There is no contention or argument on this issue as to how Sri Safdar Husain Advocate was authorised or  how was he  not authorised as contended by assessee. This was crucial aspect and there should have been debate on this issue.

Why the assesse had denied, why such denial was considered by the High Court but has not been accepted by the Supreme Court.

As discussed earlier, as per usual practice followed, it is not very likely that an authority to receive notice was given by assesse before he received notice u/s 143.2. A question also arise, whether an authority can be given when there is no case in process?

There is no mention about authority – when it was given by assesse and delivered to the AO? Whether, such authority was in force or not when notice was served on A/R etc.

The question, therefore, that arises in the writ petition was whether in such circumstances the requirement under Section 143(2) of the Income Tax Act, 1961 was met by the Revenue. The High Court answered the question in the negative taking the view that what is required to be satisfied by the Revenue is service of notice and not mere issuance thereof.

 

It will not be necessary for us to decide the aforesaid question in the present case which is being kept open for decision in an appropriate case. We have taken the aforesaid view as the present case is capable of being resolved on its own peculiar facts.

The judgments of the Supreme Court in case of Blue Moon Hotel and Sahara (supra.) were followed by the High Court. That has not at all been mentioned and  considered which was necessary as it has been decided that service of notice on assesse is a necessary precondition to assume jurisdiction for making assessment u/s 143.3. The question was settled in case of Hotel Blue Moon, which has not been considered at all, as appears on reading of judgment.

The non-availability of the respondent – Assessee to receive the notice sent by registered post as many as on two occasions and service of notice on 19th October, 2006 on the authorized representative of the respondent Assessee whom the respondent Assessee now disowns, in our considered view, is sufficient to draw an inference of deemed service of notice on the respondent – Assessee and sufficient compliance of the requirement of Section 143(2) of the Income Tax Act, 1961.

Whether service of notice on A/R would meet legal requirement? Is an important issue. Why the notice was not served on assesse? is also an important issue.

Why the notice could not be served on premises of assesse is also an important issue.

Whether an inference of deemed service can be drawn?

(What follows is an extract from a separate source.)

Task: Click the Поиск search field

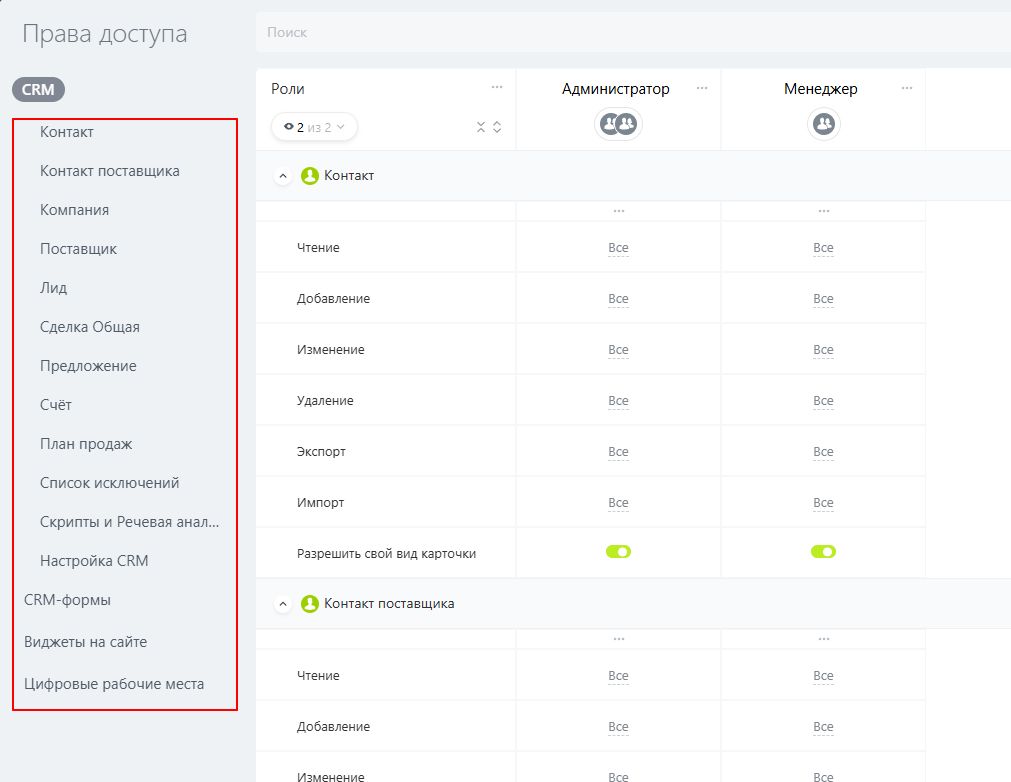Action: coord(630,33)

Whether deemed service is proper?

When assesse had a permanent address, and another business address, why notice was not served on assesse on any of such addresses, is an important issue. This was necessary to be  looked into, particularly when assesse had, before the High Court, denied authority of A/R on whom notice has been claimed to be served by revenue.

From above discussion it appears that the judgment of the Supreme Court in case of Dharam Narain is not in accordance with earlier judgments. Furthermore, there seems no  representation by Advocates of any side. Therefore this is a fit case for review of the judgment.

Assessee should have adopted regular course of assessment and appeal:

It seems that assessee by adopting route of Writ Petition challenging the initiation of assessment proceedings on ground of time barred service of notice had to suffer by adverse judgment of the Supreme Court.

By not being available to receive service and without documentarily establishing unavailability..

When notice by Registered post was sent and it was presented at his address, then why he (or in his absence any family member) did not receive notice, appears to raise figure that he deliberately avoided service of notice.

These factors could raise some sort of doubts.

Why he disown the authority of alleged A/R should have been made clear with reasoning before High Court. If the authority was for any other matter or any other year, then he should have made it clear.

If authority to receive notice was not at all given or given but withdrawn, it should have been made clear at first stage.

In this case when notice was served on A/R within limitation, and served on assesse after limitation, these grounds could be raised during assessment and normal appeal proceedings.